• CEL ĆWICZENIA:
Skopiuj w całości i bez żadnych zmian tekst o karze NFZ dla Szpitala Uniwersyteckiego w Krakowie.

• FRAGMENT TEKSTU:
┄┄┄┄┄┄┄┄┄┄┄┄┄┄┄┄┄┄┄┄
Szpital Uniwersytecki w Krakowie poskarżył się Ministerstwu Zdrowia na działania małopolskiego oddziału NFZ, który nałożył na placówkę 33 mln zł kary za to, że onkologicznych pacjentów operowali lekarze, którzy - zdaniem Funduszu - nie mieli do tego uprawnień.
W ubiegłym roku anonimowy informator napisał do Ministerstwa Zdrowia, że w klinice chirurgii ogólnej, onkologicznej i gastroenterologicznej nerki przeszczepiają lekarze bez specjalizacji z transplantacji. Kontrolerzy przyjechali do Krakowa, ich ustalenia potwierdziły informacje z donosu. W tej sytuacji ministerstwo zobligowało NFZ do zbadania sprawy i wyciągnięcia wobec szpitala konsekwencji.
Rekordowa kara dla szpitala
Przedmiotem kontroli, która trwała niemal od początku roku, stał się też kontrakt na chirurgię onkologiczną w latach 2009-2014. Zdaniem kontrolerów chirurdzy z kliniki nie mieli formalnego potwierdzenia swoich kwalifikacji, dlatego Fundusz nałożył karę na szpital i zażądał zwrotu części kontraktu. Szpital broni się, że pieniądze zostały wykorzystane na leczenie pacjentów, a interwencje chirurgów ocaliły bądź przedłużyły życie tysiącom pacjentów.
┄┄┄┄┄┄┄┄┄┄┄┄┄┄┄┄┄┄┄┄
• INFORMACJE:

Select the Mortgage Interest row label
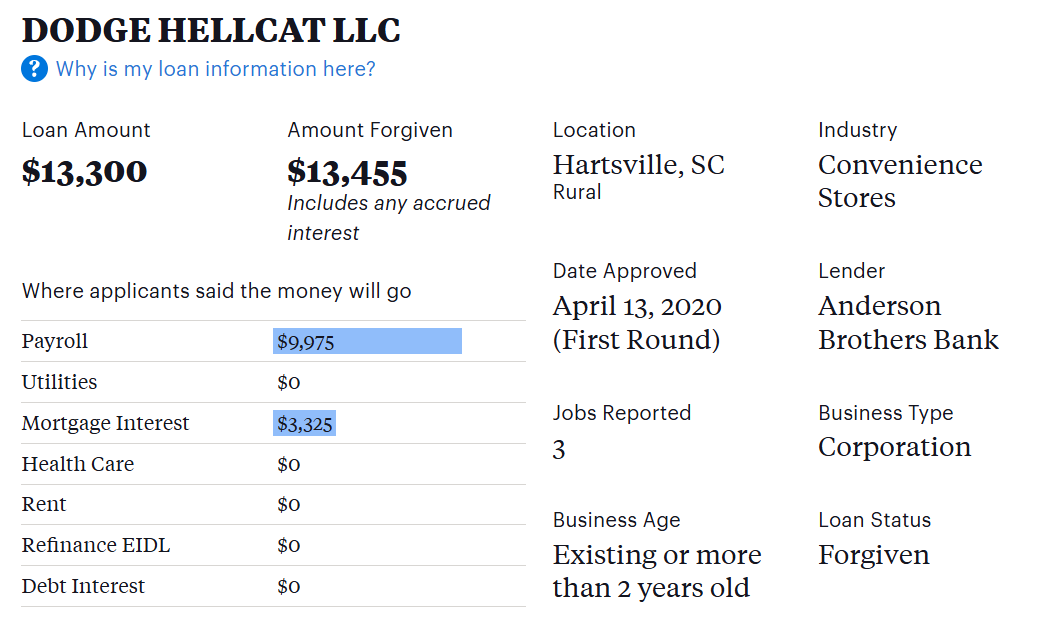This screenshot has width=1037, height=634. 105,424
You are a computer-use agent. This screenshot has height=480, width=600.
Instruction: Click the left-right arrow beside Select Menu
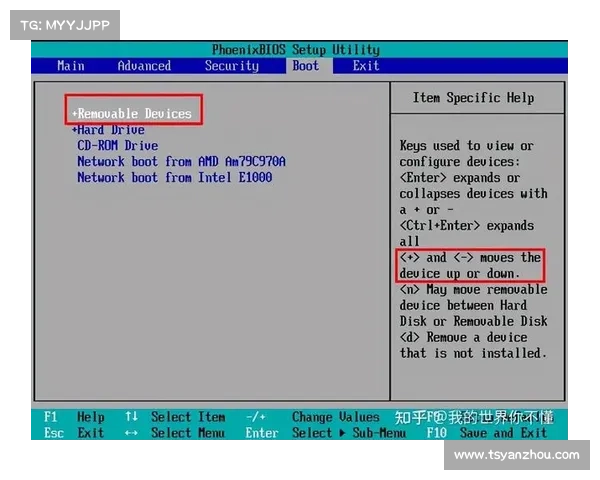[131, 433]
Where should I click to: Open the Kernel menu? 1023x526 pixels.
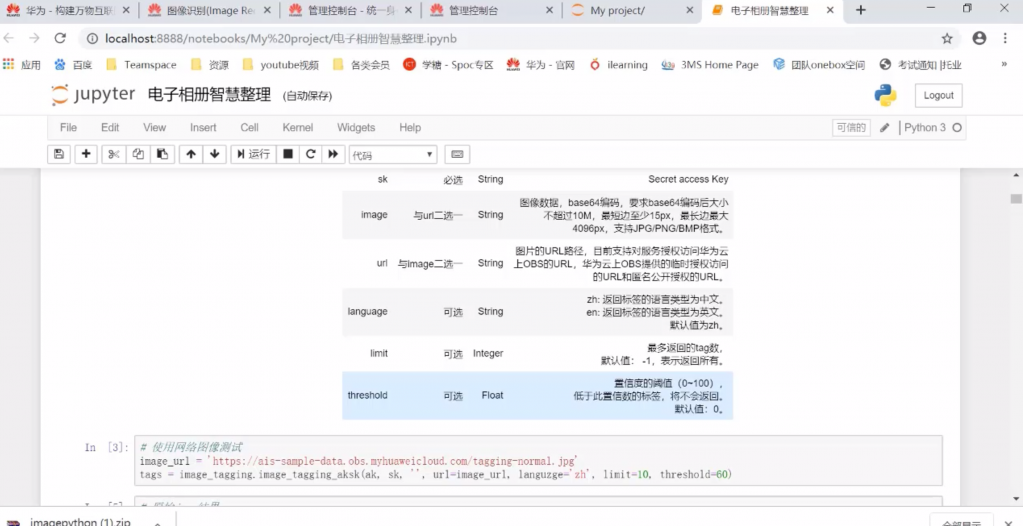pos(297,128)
┄┄┄┄┄┄┄┄┄┄┄┄┄┄┄┄┄┄┄┄
• WYNIK ĆWICZENIA:
Szpital Uniwersytecki w Krakowie poskarżył się Ministerstwu Zdrowia na działania małopolskiego oddziału NFZ, który nałożył na placówkę 33 mln zł kary za to, że onkologicznych pacjentów operowali lekarze, którzy - zdaniem Funduszu - nie mieli do tego uprawnień.
W ubiegłym roku anonimowy informator napisał do Ministerstwa Zdrowia, że w klinice chirurgii ogólnej, onkologicznej i gastroenterologicznej nerki przeszczepiają lekarze bez specjalizacji z transplantacji. Kontrolerzy przyjechali do Krakowa, ich ustalenia potwierdziły informacje z donosu. W tej sytuacji ministerstwo zobligowało NFZ do zbadania sprawy i wyciągnięcia wobec szpitala konsekwencji.
Rekordowa kara dla szpitala
Przedmiotem kontroli, która trwała niemal od początku roku, stał się też kontrakt na chirurgię onkologiczną w latach 2009-2014. Zdaniem kontrolerów chirurdzy z kliniki nie mieli formalnego potwierdzenia swoich kwalifikacji, dlatego Fundusz nałożył karę na szpital i zażądał zwrotu części kontraktu. Szpital broni się, że pieniądze zostały wykorzystane na leczenie pacjentów, a interwencje chirurgów ocaliły bądź przedłużyły życie tysiącom pacjentów.